Voices from the Center
@ threewalls
119 N Peoria St. Chicago, Illinois
Opening Friday, October 28th, from 6PM - 9PM
On view through Saturday, December 10th
A MULTIFORM PROJECT AND GROUP EXHIBITION, PRODUCED JANEIL ENGELSTAD
ARTISTS INCLUDE JANEIL ENGELSTAD, GRAFIXPOL, OTO HUDEC, MAGDA STANOVÁ, MIKLÓS SURÁNYI, MATEJ VAKULA, AND TEHNICA SCHWEIZ.
www.voicesfromthecenter.net
CHICAGO: Through the multiform project, Voices From the Center, an interactive web platform and group exhibition, Central Europeans reflect on their lives before and after the fall of the Berlin Wall. Sharing these stories through the lens of social documentary and art, producer Janeil Engelstand has brought together emerging artists from across Central Europe to create a portrait of a people emerging from one political and cultural era into another.
Voices from the Center grew out of a series of conversations that Janeil Engelstad had with people, while living in Central Europe, about the post-Communist era. Interviewing former dissidents, writers, artists, politicians, teachers, young adults and villagers, her subjects talked about what freedom meant to them and expressed their dreams, fears and hopes for themselves, their country and the world. Working in dialogue with the other artists included here, Engelstad uses this work as the foundation for an installation that includes a timeline, portraits of the participants, and other images and fragments that are woven throughout the rest of the exhibition.

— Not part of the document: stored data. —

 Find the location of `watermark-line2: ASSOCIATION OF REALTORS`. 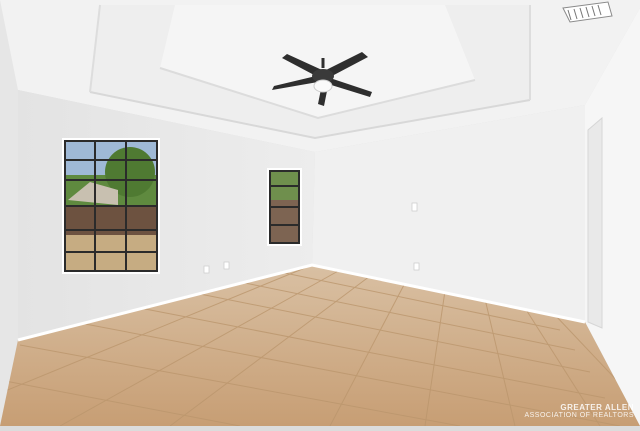

watermark-line2: ASSOCIATION OF REALTORS is located at coordinates (579, 416).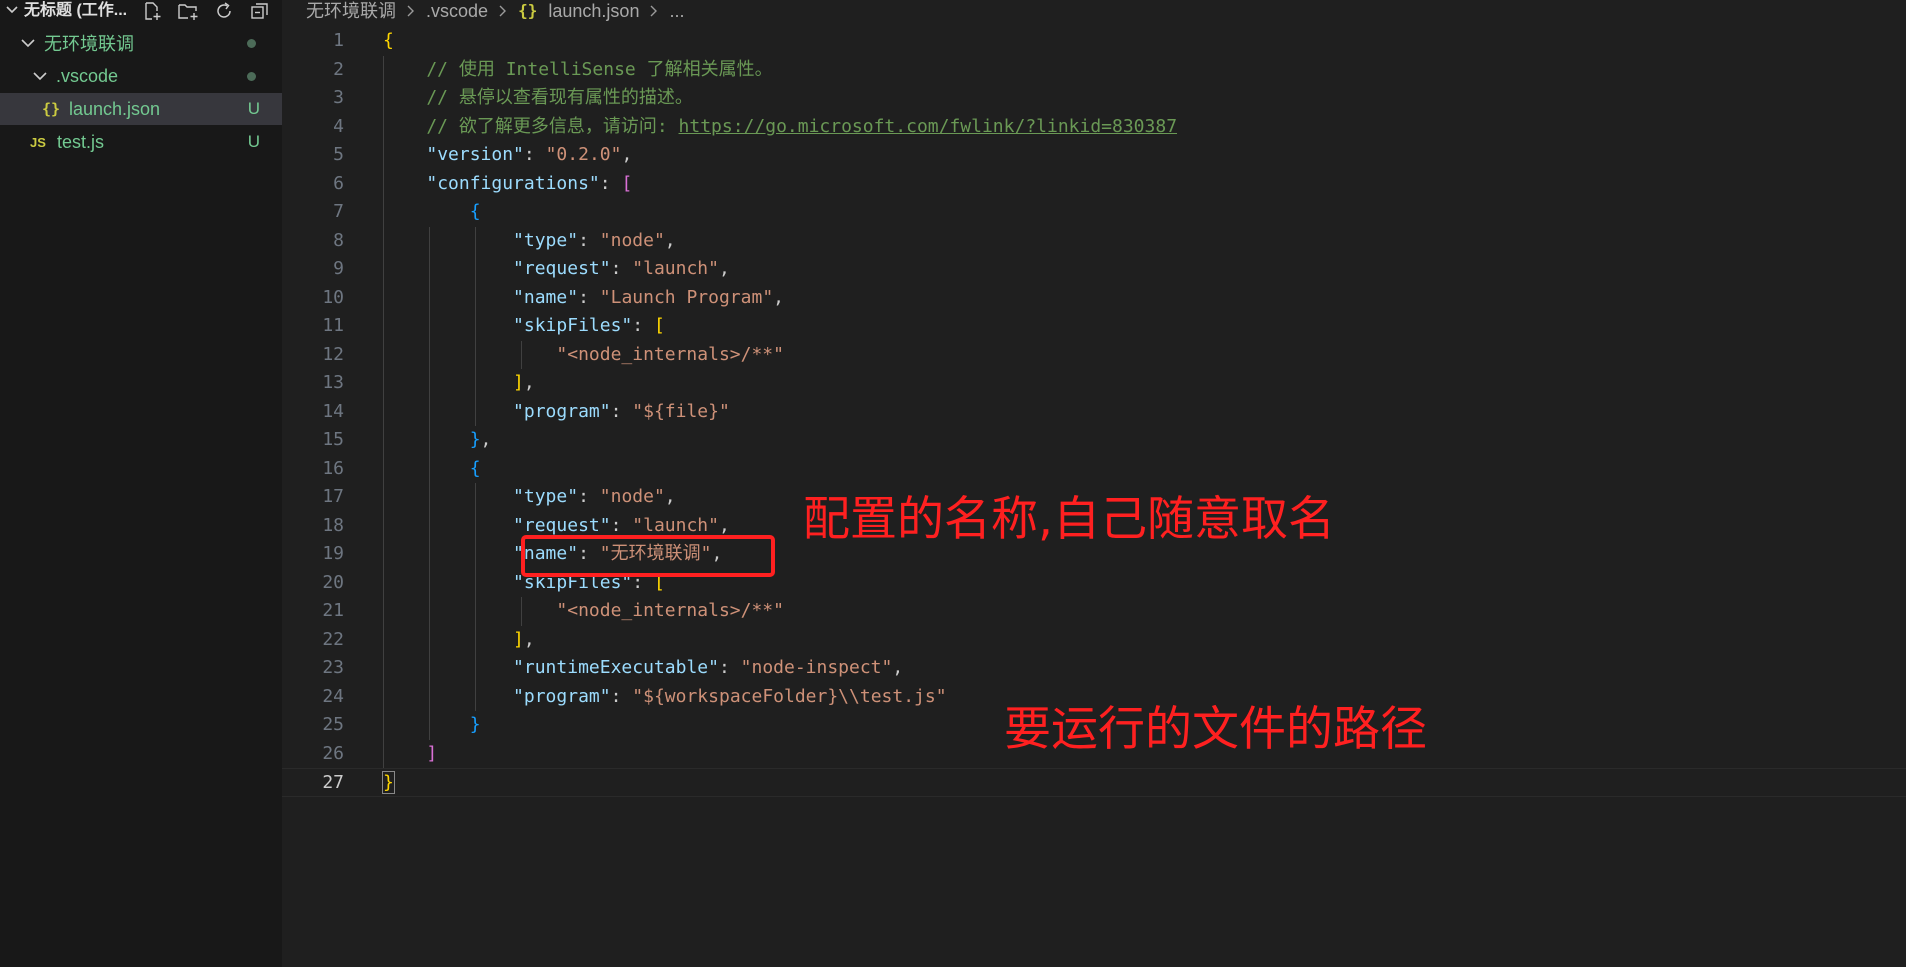 The height and width of the screenshot is (967, 1906). Describe the element at coordinates (594, 11) in the screenshot. I see `breadcrumb-item-file: launch.json` at that location.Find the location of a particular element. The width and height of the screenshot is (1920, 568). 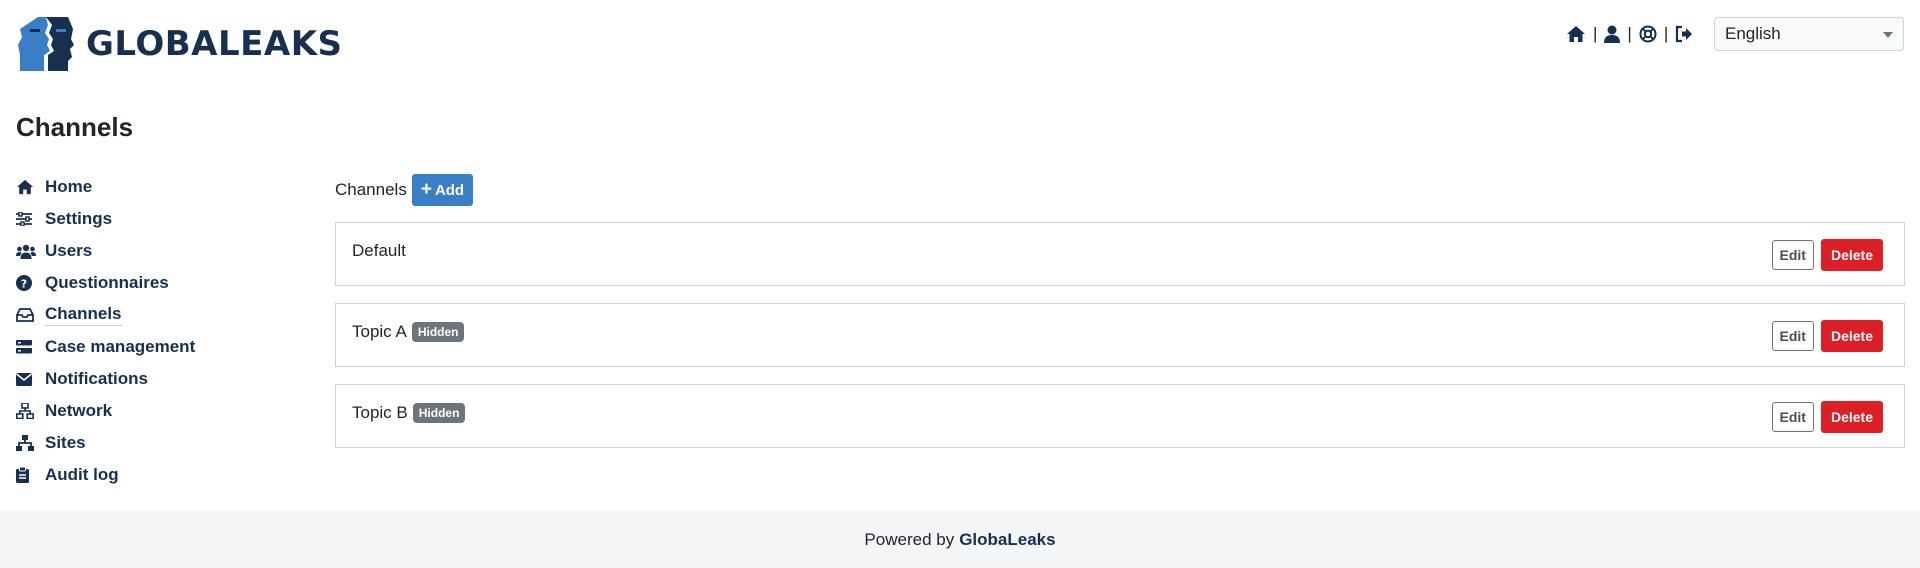

channel-name-row: Topic B Hidden is located at coordinates (409, 413).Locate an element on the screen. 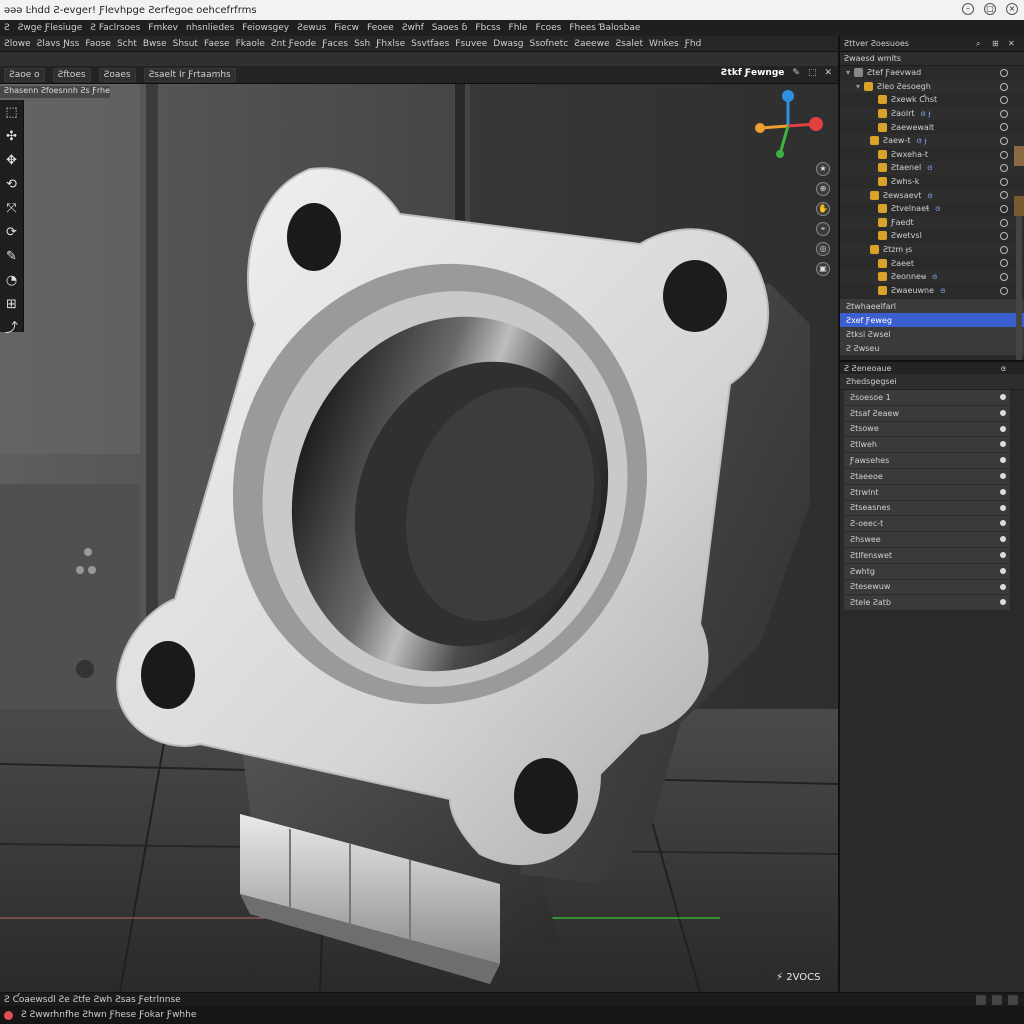 The width and height of the screenshot is (1024, 1024). close-icon: ✕ is located at coordinates (828, 73).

Polish design team Grafixpol created a poster portraying the illusions that people had during communism through the metaphor of a kaleidoscope, including excerpts from Engelstad’s research. Artist Oto Hudec is reconstructing a life-size Skoda, referencing his grandfather’s Skoda 100 MB model as a lens to examine the quality of life for a middle class family during socialism in Czechoslovakia. Prague based artist, Magda Stanová’s site-specific, large-scale wall drawings provide insight into various socialist themes by dissecting language, official documents, newspapers and the nuances of humor from the communist era. Miklós Surányi’s portraits of Hungary’s iconic family, weekend houses, constructed from trash and post-industral materials and abandonded equipment at deserted construction sites, coupled with his interview with Engelstad, examine the confluence of history, time, place and the often failed promises of capitalism. Technica Schweiz (Gergely László and Péter Rákosi) project photographs of both the real and the imagined garage interiors side-by-side, referencing the Socialist era “garage-street” – which today are mostly meeting places for men or an escape family life or a scene of alternative youth culture. Reflecting on the use of public places to gather, commune and protest during communism and most recently in the Middle East and on Wall Street, Slovak artist Matej Vakula‘s audio installation incorporates interviews with people across the United States and Central Europe. The piece’s basic, bare speakers echo the quality of broadcast sound and sound systems prevalent throughout the Eastern Bloc during communism.